Bipolar disorder or ‘manic depression’ is a mood (affective) disorder. It is a chronic and disabling mental illness, considered to be lifelong (Chen et al. 1998), and involves unpredictable shifts between periods of depression, mania, hypomania, mixed affective episodes (in which the individual experiences both depression and manic symptoms) and normal functioning. Although the idea that mania is an end state of depression can be traced back to Roman physicians, bipolar disorder and unipolar depression were included in a single category of manic depression in the diagnostic system of Emil Kraepelin (1856–1926), whose work formed the basis of most modern classifications of psychiatric disorders. It was only following work by Karl Leohnard (1904–88) in the 1950s that bipolar disorder became recognised as a separate condition to unipolar depression.
Nonetheless, some researchers continue to argue that no clear dividing line can be drawn between the affective psychoses (psychotic depression and bipolar disorder) and schizophrenia. Consistent with this unitary psychosis hypothesis, many patients present with a mixture of schizophrenia and bipolar symptoms; in the DSM system the term schizo-affective disorder is used to describe this combination of symptoms.
In the DSM system, a distinction is now made between bipolar-1 disorder (in which there is a history of both depression and mania) and bipolar-2 disorder (in which there is a history of depression and hypomania but an absence of full manic episodes). Contrary to common thinking, mood during mania is more often irritable than euphoric, and manic patients often evidence high levels of dysphoria (depression) (Goodwin and Jamison, 1990). Often manic episodes begin with feelings of euphoria, but proceed to panic, irritability and psychotic symptoms (hallucinations and delusions).
Bipolar disorder affects approximately 1.5 per cent of the adult population (American Psychiatric Association 1994), males and females equally, and often begins in adolescence, with a mean age of onset of 21 years (Smith and Weissman 1992). Symptoms can begin much earlier in childhood and, as a result, can go undiagnosed for many years. The course of the disorder is most likely to be severe, with people suffering multiple episodes that usually have longer duration as the individual gets older. These episodes of severe mood disturbance can result in extreme alterations to the sufferer’s behaviours and thinking, often with undesirable consequences. The risk of attempted and completed suicide is high.

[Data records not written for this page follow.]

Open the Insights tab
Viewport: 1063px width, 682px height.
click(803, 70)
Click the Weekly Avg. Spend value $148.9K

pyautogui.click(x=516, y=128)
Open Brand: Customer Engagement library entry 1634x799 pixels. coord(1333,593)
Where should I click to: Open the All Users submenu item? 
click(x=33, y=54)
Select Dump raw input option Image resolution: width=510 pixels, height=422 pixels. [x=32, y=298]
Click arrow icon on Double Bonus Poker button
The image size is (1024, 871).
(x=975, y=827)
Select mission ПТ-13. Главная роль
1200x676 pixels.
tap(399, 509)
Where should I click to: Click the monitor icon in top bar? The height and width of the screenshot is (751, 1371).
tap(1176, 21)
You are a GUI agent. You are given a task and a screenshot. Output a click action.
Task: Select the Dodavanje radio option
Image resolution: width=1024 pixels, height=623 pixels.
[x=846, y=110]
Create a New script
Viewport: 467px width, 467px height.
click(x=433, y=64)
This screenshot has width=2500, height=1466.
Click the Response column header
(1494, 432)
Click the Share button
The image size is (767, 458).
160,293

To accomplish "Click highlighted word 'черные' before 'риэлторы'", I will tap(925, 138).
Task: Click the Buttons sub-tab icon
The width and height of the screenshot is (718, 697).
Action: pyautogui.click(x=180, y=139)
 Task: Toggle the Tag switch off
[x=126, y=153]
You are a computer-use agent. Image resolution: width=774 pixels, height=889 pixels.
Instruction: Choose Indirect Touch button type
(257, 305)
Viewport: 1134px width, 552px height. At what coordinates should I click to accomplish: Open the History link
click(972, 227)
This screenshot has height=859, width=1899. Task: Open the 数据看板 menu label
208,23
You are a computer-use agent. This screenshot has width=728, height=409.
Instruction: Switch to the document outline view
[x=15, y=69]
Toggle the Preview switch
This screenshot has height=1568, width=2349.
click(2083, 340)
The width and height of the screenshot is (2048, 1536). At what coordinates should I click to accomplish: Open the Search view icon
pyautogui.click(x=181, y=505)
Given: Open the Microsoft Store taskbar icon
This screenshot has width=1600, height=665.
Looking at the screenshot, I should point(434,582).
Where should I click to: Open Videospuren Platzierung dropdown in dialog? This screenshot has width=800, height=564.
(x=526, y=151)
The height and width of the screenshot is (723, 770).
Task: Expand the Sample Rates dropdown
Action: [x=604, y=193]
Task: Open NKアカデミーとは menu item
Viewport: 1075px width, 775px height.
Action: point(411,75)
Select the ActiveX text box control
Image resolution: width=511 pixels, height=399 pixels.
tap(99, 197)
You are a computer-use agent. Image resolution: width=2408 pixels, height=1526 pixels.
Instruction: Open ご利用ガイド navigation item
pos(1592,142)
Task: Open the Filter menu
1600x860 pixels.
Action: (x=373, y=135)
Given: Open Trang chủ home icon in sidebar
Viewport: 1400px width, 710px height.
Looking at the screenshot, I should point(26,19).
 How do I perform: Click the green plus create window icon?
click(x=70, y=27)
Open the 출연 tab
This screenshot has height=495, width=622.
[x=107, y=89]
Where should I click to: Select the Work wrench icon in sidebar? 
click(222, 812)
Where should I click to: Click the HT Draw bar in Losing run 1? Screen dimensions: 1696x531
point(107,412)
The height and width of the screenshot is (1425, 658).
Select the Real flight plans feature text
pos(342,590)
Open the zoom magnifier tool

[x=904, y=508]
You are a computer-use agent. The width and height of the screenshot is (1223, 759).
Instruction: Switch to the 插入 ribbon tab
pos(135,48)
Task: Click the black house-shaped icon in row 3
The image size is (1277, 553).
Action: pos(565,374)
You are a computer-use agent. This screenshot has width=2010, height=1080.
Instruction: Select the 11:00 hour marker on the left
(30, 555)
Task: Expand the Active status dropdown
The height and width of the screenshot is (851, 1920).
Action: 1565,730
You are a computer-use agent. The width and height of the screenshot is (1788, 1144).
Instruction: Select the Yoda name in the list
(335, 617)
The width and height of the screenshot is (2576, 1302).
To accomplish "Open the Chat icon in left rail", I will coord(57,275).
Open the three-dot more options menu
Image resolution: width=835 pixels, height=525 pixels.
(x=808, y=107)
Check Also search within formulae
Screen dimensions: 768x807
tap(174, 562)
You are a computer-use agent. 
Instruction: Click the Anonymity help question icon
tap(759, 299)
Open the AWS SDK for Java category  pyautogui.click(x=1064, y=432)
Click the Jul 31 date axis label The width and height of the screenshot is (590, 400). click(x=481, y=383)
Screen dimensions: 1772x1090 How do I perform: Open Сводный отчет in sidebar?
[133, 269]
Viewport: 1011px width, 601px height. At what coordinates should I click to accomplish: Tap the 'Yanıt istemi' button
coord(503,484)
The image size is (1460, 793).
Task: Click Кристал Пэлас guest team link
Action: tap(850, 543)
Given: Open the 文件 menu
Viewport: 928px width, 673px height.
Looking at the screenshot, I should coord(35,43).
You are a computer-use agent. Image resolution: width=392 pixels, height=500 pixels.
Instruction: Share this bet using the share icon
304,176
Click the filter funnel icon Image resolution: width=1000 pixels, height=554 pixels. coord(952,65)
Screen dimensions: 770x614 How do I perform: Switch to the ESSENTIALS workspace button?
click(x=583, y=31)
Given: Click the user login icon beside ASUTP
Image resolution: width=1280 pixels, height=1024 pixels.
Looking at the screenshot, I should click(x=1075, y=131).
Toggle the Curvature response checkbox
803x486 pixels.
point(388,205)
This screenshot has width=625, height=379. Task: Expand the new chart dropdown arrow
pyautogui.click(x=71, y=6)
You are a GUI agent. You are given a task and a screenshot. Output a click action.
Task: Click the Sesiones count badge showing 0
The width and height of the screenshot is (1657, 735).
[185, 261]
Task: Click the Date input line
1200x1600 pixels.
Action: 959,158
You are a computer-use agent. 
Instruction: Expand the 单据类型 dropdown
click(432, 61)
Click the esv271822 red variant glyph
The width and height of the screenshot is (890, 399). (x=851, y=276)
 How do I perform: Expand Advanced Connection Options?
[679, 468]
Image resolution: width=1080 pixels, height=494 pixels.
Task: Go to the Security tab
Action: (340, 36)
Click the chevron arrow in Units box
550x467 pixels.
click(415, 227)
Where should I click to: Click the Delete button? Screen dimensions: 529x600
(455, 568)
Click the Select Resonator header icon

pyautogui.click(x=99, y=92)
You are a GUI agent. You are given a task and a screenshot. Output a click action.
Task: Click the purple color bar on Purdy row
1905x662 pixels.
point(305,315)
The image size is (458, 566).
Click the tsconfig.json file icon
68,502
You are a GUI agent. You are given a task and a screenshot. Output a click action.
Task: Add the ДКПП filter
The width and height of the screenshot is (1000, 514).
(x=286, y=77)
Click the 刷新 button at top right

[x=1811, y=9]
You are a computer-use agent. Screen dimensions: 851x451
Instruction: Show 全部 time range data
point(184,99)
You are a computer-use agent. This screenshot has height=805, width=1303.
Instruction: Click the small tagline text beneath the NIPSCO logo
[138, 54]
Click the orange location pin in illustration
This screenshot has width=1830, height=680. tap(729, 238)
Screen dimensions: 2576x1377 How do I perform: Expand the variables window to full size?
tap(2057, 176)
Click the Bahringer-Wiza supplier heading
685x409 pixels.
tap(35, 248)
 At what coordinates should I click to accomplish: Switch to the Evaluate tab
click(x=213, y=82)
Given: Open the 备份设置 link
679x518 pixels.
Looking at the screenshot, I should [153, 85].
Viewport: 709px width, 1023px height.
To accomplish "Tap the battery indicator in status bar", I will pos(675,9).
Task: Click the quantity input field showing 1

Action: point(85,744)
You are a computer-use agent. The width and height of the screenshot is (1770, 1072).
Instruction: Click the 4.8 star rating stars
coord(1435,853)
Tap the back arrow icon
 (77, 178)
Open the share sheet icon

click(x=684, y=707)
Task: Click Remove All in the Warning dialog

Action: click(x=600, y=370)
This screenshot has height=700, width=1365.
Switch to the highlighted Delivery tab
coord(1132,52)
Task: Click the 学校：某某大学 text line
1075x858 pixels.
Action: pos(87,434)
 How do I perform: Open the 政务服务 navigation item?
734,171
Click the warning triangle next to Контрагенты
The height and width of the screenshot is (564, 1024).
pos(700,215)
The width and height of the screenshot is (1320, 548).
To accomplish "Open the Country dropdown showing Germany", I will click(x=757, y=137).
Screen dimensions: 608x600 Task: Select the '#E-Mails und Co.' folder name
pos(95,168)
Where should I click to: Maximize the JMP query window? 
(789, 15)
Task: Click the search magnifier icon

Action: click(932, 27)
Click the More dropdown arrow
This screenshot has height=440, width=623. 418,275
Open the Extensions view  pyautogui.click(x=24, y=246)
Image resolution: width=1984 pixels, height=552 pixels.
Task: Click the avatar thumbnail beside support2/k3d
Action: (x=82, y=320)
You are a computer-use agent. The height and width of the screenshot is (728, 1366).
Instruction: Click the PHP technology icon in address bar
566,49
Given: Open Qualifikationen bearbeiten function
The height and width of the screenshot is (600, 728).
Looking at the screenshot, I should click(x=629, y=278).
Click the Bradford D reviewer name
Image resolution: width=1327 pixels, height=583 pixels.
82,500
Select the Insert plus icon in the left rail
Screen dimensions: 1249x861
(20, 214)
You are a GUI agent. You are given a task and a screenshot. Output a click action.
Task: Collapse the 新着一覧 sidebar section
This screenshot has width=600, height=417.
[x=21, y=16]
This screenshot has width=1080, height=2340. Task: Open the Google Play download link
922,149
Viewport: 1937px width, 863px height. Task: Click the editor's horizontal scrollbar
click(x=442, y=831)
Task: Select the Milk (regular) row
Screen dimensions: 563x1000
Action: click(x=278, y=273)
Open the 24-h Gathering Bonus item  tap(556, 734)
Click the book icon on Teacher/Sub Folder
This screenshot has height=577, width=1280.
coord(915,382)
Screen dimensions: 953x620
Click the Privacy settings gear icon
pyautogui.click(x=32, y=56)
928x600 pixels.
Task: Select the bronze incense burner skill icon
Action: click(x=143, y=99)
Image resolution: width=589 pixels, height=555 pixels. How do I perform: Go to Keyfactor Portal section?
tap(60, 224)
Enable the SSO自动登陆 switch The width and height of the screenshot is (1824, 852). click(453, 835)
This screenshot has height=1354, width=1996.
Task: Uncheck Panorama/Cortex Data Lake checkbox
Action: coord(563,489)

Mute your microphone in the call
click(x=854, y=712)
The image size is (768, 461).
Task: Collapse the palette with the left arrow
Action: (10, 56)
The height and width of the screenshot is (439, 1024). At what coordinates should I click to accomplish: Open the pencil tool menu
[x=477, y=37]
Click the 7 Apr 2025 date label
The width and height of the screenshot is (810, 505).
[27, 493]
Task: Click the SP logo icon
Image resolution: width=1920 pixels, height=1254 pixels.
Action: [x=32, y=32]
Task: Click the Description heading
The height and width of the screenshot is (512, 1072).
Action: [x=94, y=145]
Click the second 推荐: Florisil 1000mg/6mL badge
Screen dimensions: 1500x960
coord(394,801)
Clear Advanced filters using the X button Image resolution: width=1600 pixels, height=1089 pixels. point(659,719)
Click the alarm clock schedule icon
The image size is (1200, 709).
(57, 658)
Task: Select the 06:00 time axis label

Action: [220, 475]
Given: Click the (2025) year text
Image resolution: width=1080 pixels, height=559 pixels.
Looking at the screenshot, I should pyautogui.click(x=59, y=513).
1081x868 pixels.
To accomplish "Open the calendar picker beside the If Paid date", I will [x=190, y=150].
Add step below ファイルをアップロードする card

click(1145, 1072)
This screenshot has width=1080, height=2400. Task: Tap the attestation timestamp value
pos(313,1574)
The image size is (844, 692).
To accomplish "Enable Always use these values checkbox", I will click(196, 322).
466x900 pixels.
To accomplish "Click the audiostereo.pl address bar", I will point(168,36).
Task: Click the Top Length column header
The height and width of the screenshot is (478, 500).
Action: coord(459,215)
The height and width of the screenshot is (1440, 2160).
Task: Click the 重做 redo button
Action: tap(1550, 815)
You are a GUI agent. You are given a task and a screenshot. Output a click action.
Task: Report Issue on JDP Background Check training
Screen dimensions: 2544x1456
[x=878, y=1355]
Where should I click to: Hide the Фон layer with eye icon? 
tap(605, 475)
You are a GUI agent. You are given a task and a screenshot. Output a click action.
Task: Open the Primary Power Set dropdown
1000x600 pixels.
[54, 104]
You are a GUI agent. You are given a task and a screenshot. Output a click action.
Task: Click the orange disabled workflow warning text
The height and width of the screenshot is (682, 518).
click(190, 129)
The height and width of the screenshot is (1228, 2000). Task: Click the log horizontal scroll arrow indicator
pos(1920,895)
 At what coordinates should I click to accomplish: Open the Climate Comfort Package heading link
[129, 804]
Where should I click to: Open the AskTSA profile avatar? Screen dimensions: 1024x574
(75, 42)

The personal and social costs of bipolar disorder are immense, having a particularly detrimental impact on areas such as interpersonal relationships (see s. 5), social and occupational functioning. People often start to become unwell at a time in their life when they would usually be establishing careers and developing meaningful adult relationships. Although most sufferers experience periods of relatively normal functioning between episodes of mood disturbance, they often have decreased social functioning and are never entirely symptom-free. Caregivers of those affected often experience substantial burden and distress (Woods 2000).
There is evidence from twin and family studies of a substantial genetic contribution to bipolar disorder (Torrey et al. 1994). However, the accidental discovery that lithium carbonate stabilises mood in bipolar patients, reducing the risk of relapse, has yet to lead to a clear understanding of the brain biochemistry of the disorder. Investigation of neurocognitive functioning in bipolar patients has consistently revealed evidence of mild neurocognitive deficits, but it is not yet known whether these precede the onset of illness.
Several psychological theories of bipolar disorder have been proposed. The manic defence hypothesis, first proposed by the psychoanalyst Karl Abraham (1911/1927), hypothesises that mania arises from extreme attempts to avoid depression. This can be restated as the hypothesis that, in an attempt to avoid feelings of depression, bipolar patients engage in dysfunctional coping strategies such as indulging in high-risk and stimulating activities, leading to mania. Recent psychological research, showing depression-like performance on cognitive tests in both remitted and currently manic bipolar patients, is consistent with this hypothesis (Lyon et al. 1999; Scott et al. 2000). It has also been argued that mania is triggered by sleep (see s. 2, sleep and biological rhythms) disturbance. Consistent with this idea, the onset of mania sometimes occurs following life events that disrupt social rhythms, for example, international travel or the birth of a child (Malkoff-Schwartz et al. 2000). It has also been argued that over-sensitivity of the behavioural activation system (the brain system that mediates response to reinforcement – see s. 3) confers vulnerability to depression, and consistent with this idea, manic episodes are sometimes triggered by positive life events involving goal attainment (Johnson et al. 2000).
The treatment of bipolar disorder has usually involved the prescription of medications such as mood stabilisers and antipsychotics. However, greater understanding of the psychological mechanisms involved in mood disturbance has resulted in a wide range of psychological therapies proving to be successful in the management of bipolar disorder. Cognitive behavioural therapy [see cognitive (behaviour) therapy], interpersonal and social rhythm therapy and family therapy have recently been studied as psychological interventions for bipolar patients, and there is some preliminary evidence that these can be effective.